Skip to contents

This function will train a collection of models based upon the pattern of missingness. Each observation will be used in the model with most dependent variables available. For example, consider the following data.frame where `y` is the dependent variable, `x` represents an observed value, and `NA` indicates a missing value:

Usage

medley(
  formula,
  data,
  method = glm,
  var_sets = get_variable_sets(data = data, formula = formula, min_set_size =
    min_set_size),
  min_set_size = 0.1,
  exclusive_membership = TRUE,
  ...
)

# S3 method for class 'medley'
summary(object, ...)

# S3 method for class 'medley'
print(x, ...)

# S3 method for class 'medley'
predict(object, newdata, ...)

# S3 method for class 'medley'
fit(object, ...)

Arguments

formula

with all possible predictor varaibles to be considered.

data

data.frame used to estimate the models.

method

the function used to train the models (e.g. glm, randomForest).

var_sets

a list of formulas to use for the predictive models.

min_set_size

the minimum set size as a percentage to incldue as a model.

exclusive_membership

whether an observation should only be used only in the model for which the most predictor variables are available. If `FALSE` then observations may be used in training more than one model. This is experimental.

...

other parameters passed to the `fit()` function.

object

the results from `medley`.

x

the results of `medley`.

newdata

(optional) a new data.frame to get predictions for.

Value

an object with the following elements:

n_models

the number of models trained.

formulas

the list of formulas used to train the models.

models

list of objects returned from the training method.

data

the data.frame used to train the models.

model_observations

a data.frame that specifies which observations are used for which model(s).

a vector of predictions.

a vector of fitted values.

Details

“` ID Y Var1 Var2 Var3 1 x x x x 2 x x x NA 3 x x NA NA “`

We can train three different models:

* Model 1: Y ~ Var1 + Var2 + Var3 * Model 2: Y ~ Var1 + Var2 * Model 3: Y ~ Var1

When deciding what model each observation will be used in is determined by examining which model has the most dependent variables that row has values for. In the example above, row 1 would be used with model 1, row 2 would be used with model 2, and row 3 would be used with model 3.
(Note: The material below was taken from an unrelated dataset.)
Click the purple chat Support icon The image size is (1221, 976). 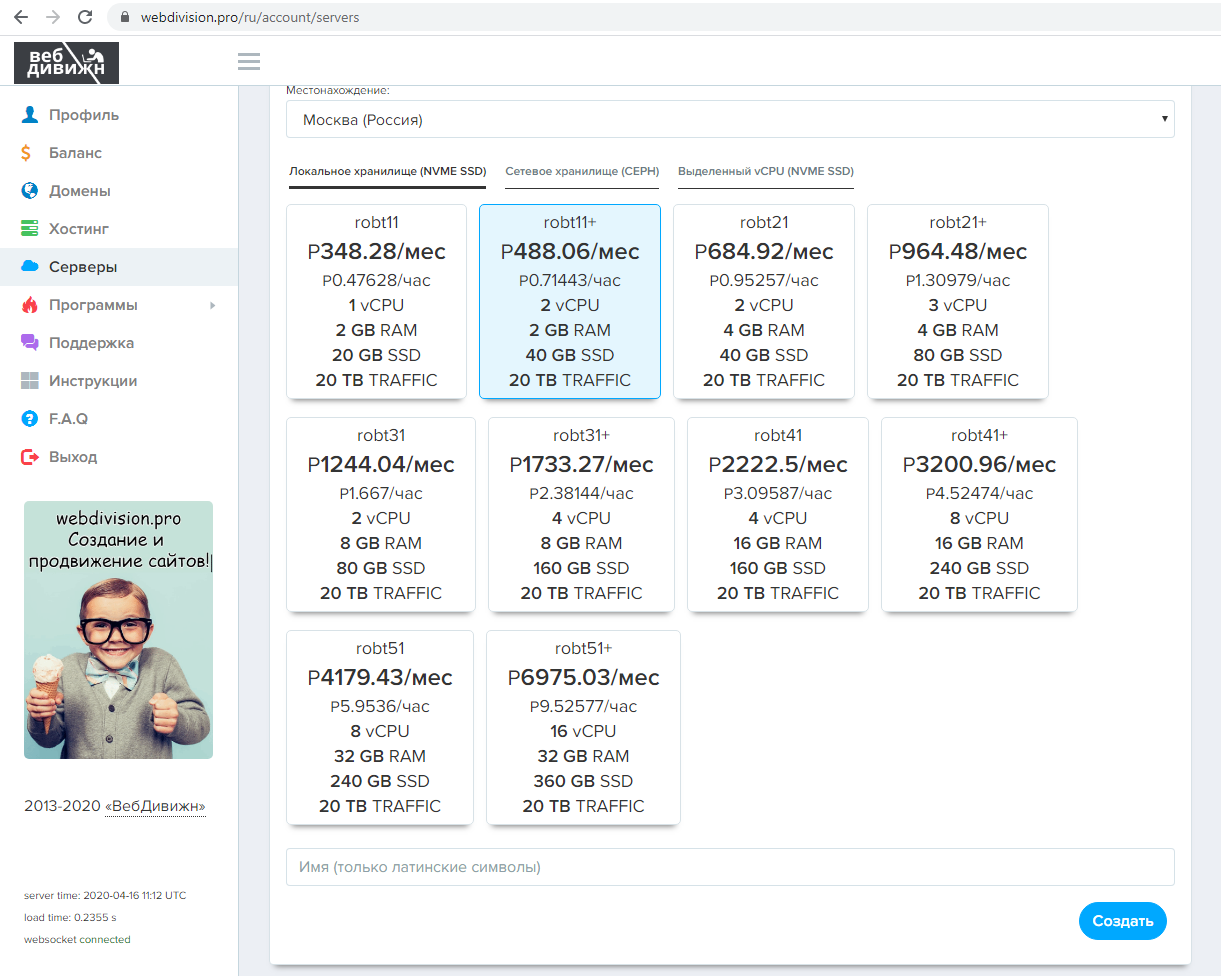pos(30,343)
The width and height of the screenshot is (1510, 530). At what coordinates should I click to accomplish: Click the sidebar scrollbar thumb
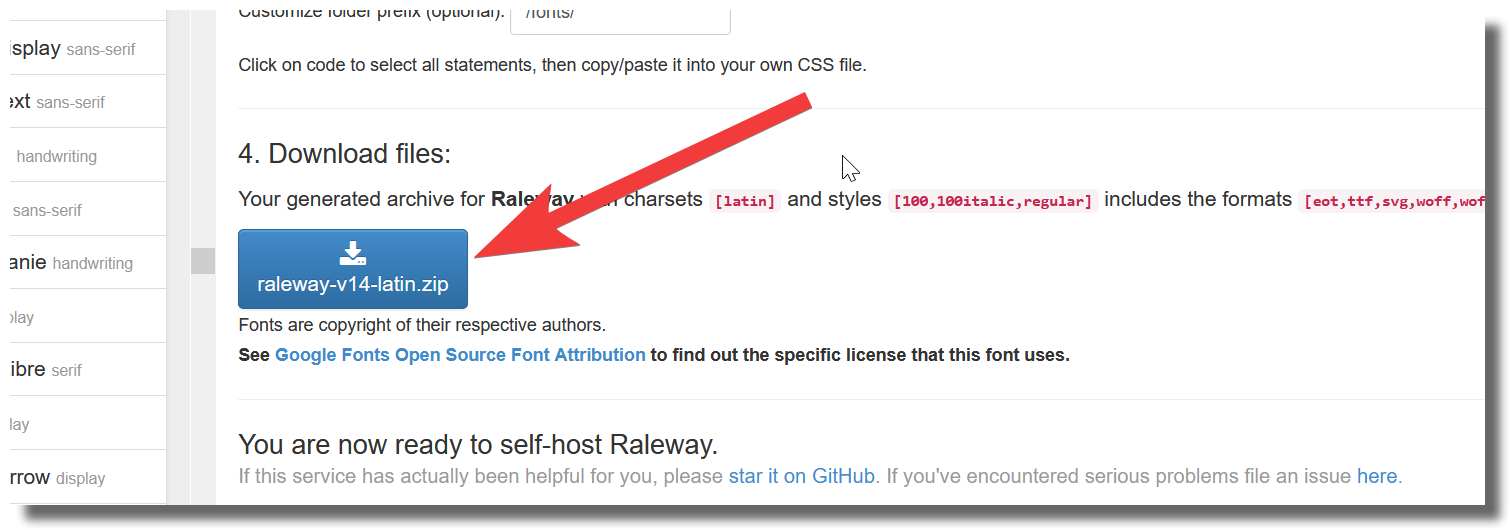[203, 261]
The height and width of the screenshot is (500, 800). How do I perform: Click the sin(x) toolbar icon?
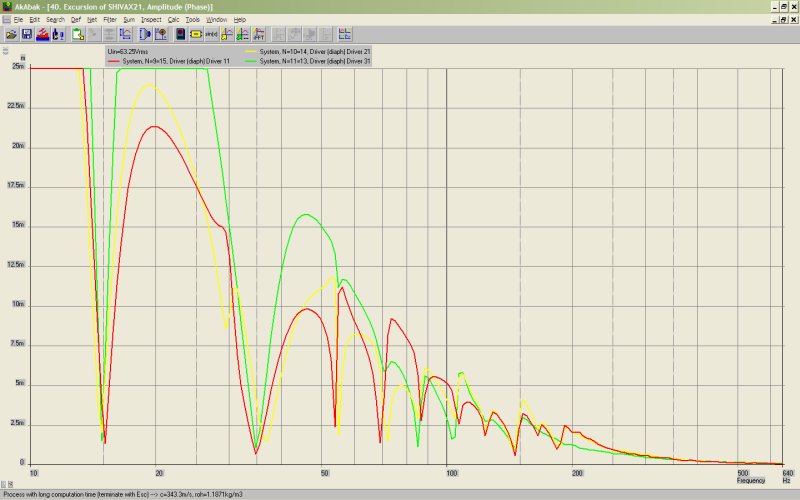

If `exclusive_membership = FALSE` then row 1 would be used in all 3 models and row 2 would be used in models 2 and 3. I do recommend using this parameter with caution as model assumptions are not confirmed, especially independence.

Examples

formulas <- medley::get_variable_sets(daacs, retained ~ .)
medley_out <- medley(data = daacs, formula = retained ~ ., var_sets = formulas)
predicted_values <- predict(medley_out)
#> Warning: Predictions will be returned from the first model only.